The claim for refund submitted by plaintiff complied with the above statutory requirements. It sought the refund of all taxes paid in 1941 based *234on an unused excess profits credit carry--back. The subsequent audit for 1941 and several subsequent years proved that plaintiff was entitled to the refund or credit of all that was claimed. That is all the statute required for the payment of interest on the refund to be made. When plaintiff filed its claim for refund of the 1941 taxes based on a ground legally sufficient to refund the taxes claimed it perfected a right, given by , statute, to interest. The statute does not say that if the Commissioner of Internal Revenue found in the audit made as the result of the claim for refund a fact that would further benefit the taxpayer that that fact should defeat plaintiff’s already perfected right to interest.

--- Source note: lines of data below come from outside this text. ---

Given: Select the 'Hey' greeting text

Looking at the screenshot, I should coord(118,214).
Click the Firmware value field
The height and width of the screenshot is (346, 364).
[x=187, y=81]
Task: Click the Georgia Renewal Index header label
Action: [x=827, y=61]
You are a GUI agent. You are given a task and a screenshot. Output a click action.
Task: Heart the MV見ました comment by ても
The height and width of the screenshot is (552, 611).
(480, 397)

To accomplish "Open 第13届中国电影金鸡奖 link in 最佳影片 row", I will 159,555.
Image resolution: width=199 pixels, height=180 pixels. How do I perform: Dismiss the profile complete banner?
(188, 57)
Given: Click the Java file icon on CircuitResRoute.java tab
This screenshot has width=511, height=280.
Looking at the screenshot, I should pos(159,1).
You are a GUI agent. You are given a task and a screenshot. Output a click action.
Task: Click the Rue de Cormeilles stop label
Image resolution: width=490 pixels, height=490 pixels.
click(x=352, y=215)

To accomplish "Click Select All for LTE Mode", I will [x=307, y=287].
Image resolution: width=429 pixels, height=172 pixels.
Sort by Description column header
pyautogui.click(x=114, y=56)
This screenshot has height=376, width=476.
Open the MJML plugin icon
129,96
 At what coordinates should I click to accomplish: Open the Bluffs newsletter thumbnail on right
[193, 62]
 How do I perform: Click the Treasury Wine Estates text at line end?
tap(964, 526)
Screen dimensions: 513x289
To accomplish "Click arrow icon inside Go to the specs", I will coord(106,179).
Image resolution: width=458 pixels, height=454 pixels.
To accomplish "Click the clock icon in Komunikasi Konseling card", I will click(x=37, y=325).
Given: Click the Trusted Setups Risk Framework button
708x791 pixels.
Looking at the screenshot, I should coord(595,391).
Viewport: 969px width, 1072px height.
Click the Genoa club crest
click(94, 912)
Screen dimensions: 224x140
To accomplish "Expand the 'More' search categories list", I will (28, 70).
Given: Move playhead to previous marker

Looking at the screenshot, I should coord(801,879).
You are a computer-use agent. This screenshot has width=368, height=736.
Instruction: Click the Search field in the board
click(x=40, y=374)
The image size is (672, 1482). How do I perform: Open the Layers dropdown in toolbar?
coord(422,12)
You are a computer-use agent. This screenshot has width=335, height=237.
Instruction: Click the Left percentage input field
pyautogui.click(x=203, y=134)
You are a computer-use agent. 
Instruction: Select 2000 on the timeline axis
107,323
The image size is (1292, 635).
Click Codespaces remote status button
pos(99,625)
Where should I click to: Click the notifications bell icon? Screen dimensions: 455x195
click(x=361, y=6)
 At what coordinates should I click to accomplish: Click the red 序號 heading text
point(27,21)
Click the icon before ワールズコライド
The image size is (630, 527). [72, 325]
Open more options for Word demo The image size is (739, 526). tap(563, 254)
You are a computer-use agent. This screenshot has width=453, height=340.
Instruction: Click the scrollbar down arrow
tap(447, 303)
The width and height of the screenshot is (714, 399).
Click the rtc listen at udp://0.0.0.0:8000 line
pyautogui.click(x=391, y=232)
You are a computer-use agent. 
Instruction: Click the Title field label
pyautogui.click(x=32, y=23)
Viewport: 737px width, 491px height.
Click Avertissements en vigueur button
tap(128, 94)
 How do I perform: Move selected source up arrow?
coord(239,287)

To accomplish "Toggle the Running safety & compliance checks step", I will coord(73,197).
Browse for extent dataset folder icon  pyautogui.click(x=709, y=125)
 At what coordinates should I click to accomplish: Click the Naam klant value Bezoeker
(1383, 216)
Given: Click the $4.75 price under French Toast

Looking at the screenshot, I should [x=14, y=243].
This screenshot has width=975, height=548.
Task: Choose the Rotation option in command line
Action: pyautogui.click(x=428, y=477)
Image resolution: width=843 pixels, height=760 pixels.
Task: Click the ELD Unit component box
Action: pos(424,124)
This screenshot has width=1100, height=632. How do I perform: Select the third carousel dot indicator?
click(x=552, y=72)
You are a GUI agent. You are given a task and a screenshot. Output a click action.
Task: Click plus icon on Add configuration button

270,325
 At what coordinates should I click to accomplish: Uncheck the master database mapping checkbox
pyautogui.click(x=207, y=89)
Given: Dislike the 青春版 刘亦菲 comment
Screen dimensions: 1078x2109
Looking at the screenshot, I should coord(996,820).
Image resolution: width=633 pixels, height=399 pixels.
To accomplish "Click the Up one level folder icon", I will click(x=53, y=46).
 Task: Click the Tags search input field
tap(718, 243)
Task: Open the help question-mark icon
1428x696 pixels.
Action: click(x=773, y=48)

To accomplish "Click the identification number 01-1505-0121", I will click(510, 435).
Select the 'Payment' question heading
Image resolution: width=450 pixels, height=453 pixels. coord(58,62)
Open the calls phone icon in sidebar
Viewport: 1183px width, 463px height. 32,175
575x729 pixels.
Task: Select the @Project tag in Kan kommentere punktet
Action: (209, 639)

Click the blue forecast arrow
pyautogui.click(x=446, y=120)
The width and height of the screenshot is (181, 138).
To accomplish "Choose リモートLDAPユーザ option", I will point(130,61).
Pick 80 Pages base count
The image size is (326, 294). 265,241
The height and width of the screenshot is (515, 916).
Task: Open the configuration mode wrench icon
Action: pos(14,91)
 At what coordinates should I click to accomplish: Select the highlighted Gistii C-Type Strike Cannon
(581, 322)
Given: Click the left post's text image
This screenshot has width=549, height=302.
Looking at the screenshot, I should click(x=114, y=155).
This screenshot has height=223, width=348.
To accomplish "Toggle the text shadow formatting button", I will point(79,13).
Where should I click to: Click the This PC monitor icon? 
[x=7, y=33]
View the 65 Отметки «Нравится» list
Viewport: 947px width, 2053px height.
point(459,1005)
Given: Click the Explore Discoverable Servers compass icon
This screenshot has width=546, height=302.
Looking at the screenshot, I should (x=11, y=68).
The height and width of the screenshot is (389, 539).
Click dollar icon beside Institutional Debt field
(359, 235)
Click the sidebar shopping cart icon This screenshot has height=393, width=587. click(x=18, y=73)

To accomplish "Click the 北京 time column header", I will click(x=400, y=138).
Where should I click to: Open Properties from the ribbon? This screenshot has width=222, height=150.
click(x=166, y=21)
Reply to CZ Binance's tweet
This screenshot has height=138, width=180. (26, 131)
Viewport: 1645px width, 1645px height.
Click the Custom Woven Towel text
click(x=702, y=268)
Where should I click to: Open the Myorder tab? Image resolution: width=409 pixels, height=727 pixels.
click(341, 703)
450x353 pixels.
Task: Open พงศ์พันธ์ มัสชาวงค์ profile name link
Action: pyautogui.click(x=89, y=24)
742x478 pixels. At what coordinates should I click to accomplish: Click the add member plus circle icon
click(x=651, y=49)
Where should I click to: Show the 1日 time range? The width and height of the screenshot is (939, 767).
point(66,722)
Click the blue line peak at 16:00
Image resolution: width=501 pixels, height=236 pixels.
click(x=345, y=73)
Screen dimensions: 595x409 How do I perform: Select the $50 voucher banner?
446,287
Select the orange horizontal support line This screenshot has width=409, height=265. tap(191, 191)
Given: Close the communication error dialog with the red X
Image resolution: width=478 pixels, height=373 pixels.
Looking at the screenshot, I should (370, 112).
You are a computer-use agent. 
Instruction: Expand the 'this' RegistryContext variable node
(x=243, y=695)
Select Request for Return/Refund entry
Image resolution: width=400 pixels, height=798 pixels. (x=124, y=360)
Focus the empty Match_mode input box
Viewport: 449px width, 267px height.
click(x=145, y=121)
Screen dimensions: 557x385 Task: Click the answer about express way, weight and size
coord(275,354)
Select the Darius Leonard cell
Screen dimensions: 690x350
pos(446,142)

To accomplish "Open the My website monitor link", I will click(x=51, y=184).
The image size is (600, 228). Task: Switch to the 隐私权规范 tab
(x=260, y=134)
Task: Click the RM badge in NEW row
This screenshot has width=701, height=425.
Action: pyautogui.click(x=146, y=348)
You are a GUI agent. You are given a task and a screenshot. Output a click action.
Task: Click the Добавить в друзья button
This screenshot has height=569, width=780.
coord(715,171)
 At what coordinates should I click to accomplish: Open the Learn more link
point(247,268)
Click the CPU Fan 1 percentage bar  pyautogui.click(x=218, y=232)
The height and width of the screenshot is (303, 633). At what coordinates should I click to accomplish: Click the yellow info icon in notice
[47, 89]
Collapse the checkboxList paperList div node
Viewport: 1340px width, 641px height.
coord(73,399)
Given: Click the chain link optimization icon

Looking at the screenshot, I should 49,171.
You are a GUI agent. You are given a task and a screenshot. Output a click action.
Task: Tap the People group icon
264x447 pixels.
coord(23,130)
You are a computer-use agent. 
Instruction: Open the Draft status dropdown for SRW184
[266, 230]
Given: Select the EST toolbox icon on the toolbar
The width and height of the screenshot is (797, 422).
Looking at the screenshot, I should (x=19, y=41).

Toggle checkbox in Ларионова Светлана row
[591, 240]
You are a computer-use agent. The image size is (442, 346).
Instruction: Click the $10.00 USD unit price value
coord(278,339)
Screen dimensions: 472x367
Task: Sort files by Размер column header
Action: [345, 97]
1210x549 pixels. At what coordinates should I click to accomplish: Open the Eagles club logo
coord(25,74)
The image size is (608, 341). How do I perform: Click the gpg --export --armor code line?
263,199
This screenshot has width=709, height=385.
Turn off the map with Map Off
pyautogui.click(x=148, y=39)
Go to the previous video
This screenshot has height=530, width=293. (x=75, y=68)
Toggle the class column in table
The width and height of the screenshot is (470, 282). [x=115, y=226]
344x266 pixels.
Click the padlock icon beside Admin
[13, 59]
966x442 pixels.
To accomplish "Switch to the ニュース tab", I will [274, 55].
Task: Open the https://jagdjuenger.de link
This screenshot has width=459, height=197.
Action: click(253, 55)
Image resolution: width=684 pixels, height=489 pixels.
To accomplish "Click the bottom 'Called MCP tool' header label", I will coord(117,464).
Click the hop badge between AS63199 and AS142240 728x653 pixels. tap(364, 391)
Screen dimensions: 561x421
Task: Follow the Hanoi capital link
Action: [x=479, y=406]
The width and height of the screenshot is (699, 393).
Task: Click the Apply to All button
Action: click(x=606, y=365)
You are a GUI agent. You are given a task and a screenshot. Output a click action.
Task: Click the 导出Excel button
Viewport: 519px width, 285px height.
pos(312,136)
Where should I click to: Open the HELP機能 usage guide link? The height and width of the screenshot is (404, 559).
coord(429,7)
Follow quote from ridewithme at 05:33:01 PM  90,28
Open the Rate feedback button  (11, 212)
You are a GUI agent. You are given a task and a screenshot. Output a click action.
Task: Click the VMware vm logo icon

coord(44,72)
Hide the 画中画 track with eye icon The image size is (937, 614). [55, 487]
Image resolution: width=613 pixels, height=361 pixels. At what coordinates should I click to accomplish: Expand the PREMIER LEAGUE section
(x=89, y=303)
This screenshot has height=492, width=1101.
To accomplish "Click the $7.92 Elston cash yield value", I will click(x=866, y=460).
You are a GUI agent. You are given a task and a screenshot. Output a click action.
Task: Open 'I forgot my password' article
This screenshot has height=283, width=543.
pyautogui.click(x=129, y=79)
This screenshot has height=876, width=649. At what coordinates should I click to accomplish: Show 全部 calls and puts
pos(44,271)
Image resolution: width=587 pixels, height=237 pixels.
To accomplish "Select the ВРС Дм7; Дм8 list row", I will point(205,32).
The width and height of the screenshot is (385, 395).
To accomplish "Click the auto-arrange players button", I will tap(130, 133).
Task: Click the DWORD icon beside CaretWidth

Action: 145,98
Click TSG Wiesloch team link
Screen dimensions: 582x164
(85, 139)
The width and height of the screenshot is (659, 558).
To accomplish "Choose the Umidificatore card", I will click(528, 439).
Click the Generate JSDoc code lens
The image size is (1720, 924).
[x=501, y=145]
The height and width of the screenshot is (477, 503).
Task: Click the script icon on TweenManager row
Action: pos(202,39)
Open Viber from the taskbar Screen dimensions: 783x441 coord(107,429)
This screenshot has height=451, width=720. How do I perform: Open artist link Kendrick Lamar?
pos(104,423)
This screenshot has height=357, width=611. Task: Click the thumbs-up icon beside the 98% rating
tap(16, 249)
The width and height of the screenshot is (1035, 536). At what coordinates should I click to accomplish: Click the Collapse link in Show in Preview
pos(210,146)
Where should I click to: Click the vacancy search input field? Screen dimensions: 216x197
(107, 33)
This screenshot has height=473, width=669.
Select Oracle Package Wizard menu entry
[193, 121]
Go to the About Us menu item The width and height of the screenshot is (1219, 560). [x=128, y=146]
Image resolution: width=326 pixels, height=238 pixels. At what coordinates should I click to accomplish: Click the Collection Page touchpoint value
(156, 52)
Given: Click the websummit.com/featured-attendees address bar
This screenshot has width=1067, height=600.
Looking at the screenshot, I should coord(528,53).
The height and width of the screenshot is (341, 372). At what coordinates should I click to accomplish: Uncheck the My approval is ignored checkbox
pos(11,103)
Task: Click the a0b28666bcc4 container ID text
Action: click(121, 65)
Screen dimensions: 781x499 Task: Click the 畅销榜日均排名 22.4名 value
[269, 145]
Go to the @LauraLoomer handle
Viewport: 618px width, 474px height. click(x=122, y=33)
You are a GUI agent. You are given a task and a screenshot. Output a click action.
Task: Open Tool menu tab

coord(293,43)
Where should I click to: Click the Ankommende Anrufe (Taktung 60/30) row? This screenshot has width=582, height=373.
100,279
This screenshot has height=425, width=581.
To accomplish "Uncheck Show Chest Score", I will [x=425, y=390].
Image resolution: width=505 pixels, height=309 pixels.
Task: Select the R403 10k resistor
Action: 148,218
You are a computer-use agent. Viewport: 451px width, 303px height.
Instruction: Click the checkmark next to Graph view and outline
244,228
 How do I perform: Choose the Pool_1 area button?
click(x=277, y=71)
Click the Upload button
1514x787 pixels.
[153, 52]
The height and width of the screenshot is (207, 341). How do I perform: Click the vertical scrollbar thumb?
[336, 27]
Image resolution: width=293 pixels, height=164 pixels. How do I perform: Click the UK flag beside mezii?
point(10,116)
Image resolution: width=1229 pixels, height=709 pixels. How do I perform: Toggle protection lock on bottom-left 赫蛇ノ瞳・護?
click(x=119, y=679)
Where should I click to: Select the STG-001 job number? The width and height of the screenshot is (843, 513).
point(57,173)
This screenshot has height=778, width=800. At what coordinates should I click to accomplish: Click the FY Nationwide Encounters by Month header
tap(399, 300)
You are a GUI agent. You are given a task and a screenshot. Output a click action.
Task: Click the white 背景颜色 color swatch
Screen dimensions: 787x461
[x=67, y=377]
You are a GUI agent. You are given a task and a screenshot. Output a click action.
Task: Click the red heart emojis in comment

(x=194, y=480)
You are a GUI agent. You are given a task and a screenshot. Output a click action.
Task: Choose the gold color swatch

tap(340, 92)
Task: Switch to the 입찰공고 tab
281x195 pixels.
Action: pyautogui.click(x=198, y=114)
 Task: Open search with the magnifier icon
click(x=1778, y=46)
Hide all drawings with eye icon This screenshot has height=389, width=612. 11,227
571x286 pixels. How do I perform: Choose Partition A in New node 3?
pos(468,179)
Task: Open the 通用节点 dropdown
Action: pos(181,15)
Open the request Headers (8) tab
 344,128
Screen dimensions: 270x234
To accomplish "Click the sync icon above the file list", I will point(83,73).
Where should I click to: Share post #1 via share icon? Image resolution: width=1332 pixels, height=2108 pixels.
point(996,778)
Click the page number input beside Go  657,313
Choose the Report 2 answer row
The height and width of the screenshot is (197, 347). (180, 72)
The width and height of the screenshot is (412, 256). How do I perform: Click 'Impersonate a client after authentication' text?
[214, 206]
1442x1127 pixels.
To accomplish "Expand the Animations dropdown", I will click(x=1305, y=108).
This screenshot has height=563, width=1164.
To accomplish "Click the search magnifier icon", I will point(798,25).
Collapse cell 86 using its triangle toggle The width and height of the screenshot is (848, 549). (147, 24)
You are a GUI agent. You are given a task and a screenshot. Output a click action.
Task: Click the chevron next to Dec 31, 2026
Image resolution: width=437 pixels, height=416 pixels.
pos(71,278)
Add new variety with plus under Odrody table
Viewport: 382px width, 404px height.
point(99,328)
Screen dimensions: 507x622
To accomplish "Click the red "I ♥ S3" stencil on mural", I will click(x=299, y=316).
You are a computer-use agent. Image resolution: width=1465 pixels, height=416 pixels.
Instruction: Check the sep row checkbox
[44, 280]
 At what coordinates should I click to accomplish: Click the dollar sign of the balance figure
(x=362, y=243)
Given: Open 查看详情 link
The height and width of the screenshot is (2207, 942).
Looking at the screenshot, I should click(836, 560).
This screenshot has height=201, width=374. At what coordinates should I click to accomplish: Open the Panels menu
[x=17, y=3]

The action of plaintiff in claiming a refund for 1941 would necessarily cause the Government to examine all factors which would enter into the proper determination of the actual tax due or refundable for 1941. In so doing, the Commissioner found a carryback from 1942 to which benefits the plaintiff was also entitled. The plaintiff should not be penalized, and the statute does not say that it should be, merely because under the administration of the law the 1942 carryback should be applied against the 1941 taxes before applying a 1943 carryback. The pertinent section speaks •only of the aggregate carrybacks. The application of the 1942 carryback did not change the amount of tax refundable in 1941 as would have been refundable without its application. It simply put the carrybacks into the required sequence by years, as required by law, before the claimed refund could be made. 'The substance of plaintiff’s claim was for the refund of all 1941 taxes paid on the basis of a carryback from a subsequent year. The identical amount of money which plaintiff had claimed was legally refundable or creditable to it on the grounds stated in the claim for refund, and was actually subsequently credited to it. Plaintiff has, therefore, met the statutory requirements and is entitled to interest on the entire overpayment for 1941.

Judgment will be entered in favor of plaintiff for additional interest in the amount of $22,341.01.

It is so ordered.

JONES, C. J., and MADDEN, J„ concur.





Concurrence Opinion

WHITAKER, Judge

(concurring).

Plaintiff filed a claim for refund on June 7, 1944, claiming an overpayment of 1941 taxes, resulting from an excess profits credit carryback from the year 1943. Plaintiff was entitled to the credit claimed, and when this was applied to 1941 taxes, the claimed overpayment resulted.

This overpayment has been allowed. Interest thereon is allowed by law; it is to be computed subject to the limitation of section 3771(e) of the Internal Revenue Code, which restricts interest to the period after the claim for refund is filed. Interest is being claimed by taxpayer only for this period. But defendant says plaintiff is not entitled to it because it was entitled to a credit from the year 1942, and that no claim for refund for such credit having been filed, no interest is allowable.

Had plaintiff claimed an overpayment based on a credit from 1942, it would not have been entitled to interest, but this was not its claim. It claimed a credit from 1943, to which it is entitled, and this resulted in an overpayment for 1941. Under the statute it is entitled to interest from the time this claim was filed.

The fact that the Commissioner discovered that plaintiff was entitled to a refund on another ground is certainly no reason to deny its right to the refund on the ground relied upon, which is admittedly valid.

For this reason I concur.

LARAMORE, Judge, took no part in the consideration and decision of this case.